> Task description
Reproduce only the data between the lines holding "Image resolution: width=1568 pixels, height=724" and "coord(1101,878)", inclusive, and change "office desk" to "work desk" while leaving everything else as it is.

> Extracted records
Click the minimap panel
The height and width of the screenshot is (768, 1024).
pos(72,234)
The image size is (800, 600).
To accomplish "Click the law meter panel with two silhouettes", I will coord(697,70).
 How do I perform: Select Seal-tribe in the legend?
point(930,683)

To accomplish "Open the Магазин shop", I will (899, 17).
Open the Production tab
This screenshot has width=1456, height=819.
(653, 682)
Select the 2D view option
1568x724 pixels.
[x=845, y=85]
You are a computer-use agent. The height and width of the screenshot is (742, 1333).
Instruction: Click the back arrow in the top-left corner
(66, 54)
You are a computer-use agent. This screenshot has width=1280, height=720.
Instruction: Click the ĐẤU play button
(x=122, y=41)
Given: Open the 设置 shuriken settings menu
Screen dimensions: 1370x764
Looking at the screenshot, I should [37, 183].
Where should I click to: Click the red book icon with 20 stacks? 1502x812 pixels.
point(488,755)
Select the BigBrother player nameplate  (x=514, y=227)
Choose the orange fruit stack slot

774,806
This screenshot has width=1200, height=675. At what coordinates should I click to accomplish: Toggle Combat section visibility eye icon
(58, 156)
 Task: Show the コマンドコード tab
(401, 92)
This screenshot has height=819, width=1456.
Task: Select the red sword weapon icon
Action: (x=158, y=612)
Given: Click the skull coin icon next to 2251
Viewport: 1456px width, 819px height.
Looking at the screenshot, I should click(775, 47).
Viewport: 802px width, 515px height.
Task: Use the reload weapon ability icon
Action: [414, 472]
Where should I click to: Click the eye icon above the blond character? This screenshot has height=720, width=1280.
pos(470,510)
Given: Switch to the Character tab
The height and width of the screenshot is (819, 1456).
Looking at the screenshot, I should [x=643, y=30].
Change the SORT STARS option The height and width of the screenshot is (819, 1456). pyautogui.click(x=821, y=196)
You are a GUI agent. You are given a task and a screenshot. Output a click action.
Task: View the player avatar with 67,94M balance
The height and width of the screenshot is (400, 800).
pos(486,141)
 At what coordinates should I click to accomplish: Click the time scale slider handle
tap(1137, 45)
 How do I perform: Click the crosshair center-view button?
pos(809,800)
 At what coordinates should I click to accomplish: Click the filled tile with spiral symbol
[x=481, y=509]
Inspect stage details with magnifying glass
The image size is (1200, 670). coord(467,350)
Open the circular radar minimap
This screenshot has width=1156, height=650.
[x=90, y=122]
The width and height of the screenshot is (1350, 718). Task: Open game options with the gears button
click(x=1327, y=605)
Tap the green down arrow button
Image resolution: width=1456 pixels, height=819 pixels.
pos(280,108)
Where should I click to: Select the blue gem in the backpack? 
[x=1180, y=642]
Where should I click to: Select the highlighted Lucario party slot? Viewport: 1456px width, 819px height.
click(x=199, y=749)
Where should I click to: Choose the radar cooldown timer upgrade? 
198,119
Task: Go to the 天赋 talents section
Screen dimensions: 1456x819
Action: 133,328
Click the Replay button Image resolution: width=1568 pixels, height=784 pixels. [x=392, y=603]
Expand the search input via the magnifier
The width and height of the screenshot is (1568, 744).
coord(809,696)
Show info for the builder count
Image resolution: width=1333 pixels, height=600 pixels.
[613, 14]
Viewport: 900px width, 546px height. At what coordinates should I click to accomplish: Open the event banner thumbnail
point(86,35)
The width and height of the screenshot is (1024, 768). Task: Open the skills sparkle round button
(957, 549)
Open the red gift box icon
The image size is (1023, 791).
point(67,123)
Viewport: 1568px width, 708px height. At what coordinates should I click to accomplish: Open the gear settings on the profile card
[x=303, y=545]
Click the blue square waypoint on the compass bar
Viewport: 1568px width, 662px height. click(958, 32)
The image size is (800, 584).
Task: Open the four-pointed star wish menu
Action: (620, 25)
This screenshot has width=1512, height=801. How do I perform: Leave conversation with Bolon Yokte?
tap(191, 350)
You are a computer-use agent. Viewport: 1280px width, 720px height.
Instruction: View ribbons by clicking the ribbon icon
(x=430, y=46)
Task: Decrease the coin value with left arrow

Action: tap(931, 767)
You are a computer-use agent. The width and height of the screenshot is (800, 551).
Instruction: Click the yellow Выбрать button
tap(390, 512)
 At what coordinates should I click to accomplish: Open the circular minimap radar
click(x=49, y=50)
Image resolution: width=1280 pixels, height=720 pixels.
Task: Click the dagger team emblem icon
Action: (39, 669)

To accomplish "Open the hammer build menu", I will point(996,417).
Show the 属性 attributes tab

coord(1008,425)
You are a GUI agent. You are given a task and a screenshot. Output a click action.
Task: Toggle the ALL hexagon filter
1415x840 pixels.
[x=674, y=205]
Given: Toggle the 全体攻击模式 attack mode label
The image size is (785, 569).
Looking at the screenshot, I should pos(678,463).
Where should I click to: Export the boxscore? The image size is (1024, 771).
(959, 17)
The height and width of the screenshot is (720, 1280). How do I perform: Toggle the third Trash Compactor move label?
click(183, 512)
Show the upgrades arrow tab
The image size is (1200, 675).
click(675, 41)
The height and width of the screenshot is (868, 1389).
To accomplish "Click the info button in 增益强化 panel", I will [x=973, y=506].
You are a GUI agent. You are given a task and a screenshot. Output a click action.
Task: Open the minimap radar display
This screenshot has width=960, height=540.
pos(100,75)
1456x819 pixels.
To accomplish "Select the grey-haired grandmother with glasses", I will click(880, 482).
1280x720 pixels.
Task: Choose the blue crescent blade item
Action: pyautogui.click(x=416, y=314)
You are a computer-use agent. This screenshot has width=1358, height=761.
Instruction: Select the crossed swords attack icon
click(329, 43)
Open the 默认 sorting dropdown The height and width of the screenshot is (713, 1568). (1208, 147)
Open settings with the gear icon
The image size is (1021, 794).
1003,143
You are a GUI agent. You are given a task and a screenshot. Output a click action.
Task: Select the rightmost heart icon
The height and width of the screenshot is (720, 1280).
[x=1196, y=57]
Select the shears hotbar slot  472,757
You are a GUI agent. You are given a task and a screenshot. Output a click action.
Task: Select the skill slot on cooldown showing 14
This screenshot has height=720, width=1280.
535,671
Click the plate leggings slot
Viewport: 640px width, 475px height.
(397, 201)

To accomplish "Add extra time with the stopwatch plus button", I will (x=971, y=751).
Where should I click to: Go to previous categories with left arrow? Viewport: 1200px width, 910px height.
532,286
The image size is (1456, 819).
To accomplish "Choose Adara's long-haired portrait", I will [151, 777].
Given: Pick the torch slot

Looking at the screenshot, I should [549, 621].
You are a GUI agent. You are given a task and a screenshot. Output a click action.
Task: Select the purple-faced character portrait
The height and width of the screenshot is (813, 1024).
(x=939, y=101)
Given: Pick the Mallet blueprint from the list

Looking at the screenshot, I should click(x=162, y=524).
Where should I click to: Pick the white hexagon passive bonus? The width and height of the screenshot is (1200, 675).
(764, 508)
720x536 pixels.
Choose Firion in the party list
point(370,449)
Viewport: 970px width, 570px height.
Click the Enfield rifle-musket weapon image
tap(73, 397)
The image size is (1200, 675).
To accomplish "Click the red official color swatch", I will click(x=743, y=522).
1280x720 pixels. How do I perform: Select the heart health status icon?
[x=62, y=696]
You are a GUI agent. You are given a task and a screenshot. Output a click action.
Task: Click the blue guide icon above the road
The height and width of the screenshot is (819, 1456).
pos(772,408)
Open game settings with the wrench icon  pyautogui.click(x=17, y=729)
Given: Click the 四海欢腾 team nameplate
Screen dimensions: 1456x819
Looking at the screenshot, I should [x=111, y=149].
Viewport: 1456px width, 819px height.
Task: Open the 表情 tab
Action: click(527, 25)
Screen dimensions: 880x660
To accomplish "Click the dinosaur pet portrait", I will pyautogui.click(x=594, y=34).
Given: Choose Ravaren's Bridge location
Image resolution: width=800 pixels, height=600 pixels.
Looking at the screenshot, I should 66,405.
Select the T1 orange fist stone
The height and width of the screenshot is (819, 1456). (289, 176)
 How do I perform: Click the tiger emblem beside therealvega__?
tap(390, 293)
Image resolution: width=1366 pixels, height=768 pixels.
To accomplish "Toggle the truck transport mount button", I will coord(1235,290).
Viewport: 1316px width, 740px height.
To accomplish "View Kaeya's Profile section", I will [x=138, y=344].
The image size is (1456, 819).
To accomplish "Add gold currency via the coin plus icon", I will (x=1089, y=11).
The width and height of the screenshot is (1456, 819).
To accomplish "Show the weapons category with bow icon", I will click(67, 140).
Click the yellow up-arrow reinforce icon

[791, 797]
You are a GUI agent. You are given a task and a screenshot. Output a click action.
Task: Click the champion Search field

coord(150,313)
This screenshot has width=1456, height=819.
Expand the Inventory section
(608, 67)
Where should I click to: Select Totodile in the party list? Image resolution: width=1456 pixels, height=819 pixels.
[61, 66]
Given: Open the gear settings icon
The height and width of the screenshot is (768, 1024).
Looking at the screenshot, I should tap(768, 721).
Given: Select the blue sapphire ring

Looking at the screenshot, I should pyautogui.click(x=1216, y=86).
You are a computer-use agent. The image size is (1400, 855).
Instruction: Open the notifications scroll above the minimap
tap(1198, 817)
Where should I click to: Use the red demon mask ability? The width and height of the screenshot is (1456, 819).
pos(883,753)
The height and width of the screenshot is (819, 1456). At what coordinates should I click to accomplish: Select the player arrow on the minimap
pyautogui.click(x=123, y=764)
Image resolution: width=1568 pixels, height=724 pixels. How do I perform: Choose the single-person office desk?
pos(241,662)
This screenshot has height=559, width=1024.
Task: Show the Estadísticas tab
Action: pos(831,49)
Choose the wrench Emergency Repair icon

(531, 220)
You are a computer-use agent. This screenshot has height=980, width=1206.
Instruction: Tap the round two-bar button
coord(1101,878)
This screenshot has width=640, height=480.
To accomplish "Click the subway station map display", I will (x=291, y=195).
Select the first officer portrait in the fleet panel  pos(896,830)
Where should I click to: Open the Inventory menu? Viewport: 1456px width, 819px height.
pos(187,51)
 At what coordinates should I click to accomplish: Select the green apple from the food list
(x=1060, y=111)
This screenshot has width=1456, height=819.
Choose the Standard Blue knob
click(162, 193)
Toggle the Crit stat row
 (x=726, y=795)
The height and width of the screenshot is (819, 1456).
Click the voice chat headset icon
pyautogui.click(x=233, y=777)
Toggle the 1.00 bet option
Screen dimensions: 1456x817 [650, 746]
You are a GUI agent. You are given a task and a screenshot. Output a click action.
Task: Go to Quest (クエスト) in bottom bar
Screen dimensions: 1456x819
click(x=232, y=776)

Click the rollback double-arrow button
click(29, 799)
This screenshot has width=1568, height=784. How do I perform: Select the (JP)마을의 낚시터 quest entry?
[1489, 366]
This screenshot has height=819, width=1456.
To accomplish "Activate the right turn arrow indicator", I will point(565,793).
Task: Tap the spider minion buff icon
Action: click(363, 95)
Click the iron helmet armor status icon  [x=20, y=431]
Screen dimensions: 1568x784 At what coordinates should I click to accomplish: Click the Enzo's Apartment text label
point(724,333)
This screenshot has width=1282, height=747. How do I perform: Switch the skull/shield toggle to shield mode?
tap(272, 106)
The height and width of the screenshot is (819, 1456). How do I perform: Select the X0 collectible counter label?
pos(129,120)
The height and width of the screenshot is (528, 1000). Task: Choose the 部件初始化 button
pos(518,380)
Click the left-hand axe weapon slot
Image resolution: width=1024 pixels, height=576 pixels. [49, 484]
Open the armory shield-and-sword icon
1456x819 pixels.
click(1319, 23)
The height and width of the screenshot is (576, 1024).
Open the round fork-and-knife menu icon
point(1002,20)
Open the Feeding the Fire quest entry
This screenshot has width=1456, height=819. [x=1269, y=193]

> Response to this exercise
Image resolution: width=1568 pixels, height=724 pixels. How do I perform: Choose the single-person work desk?
pos(241,662)
This screenshot has height=559, width=1024.
Task: Show the Estadísticas tab
Action: pos(831,49)
Choose the wrench Emergency Repair icon

(531, 220)
You are a computer-use agent. This screenshot has height=980, width=1206.
Instruction: Tap the round two-bar button
coord(1101,878)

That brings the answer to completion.